Aim: Copy each line of the listing below that contains the word "information".

Excerpted data:
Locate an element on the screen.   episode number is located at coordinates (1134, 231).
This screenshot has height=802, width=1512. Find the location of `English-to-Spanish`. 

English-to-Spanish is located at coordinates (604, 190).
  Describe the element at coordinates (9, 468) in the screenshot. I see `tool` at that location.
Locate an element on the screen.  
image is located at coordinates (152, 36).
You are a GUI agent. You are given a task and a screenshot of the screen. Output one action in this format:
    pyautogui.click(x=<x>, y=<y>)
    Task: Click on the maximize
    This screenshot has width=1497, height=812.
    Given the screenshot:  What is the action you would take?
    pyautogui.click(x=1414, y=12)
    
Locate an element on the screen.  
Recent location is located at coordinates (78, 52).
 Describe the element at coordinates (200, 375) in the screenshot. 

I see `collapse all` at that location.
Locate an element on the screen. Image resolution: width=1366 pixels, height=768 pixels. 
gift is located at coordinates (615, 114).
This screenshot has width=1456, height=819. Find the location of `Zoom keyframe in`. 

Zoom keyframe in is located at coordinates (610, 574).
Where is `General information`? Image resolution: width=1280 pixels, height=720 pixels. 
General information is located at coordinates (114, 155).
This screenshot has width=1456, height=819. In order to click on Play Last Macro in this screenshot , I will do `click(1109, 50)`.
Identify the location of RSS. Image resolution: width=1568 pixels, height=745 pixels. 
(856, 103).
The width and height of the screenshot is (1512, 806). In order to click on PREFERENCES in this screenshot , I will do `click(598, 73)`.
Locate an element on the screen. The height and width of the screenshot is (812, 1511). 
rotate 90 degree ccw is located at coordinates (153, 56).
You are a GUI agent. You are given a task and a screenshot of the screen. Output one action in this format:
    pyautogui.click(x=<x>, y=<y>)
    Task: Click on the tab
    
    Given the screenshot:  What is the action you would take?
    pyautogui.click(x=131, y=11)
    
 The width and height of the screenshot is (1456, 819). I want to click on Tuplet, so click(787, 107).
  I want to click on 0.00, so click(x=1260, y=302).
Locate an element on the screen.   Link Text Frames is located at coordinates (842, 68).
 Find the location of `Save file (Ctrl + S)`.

Full output:
Where is `General information`? Image resolution: width=1280 pixels, height=720 pixels. 
General information is located at coordinates (114, 155).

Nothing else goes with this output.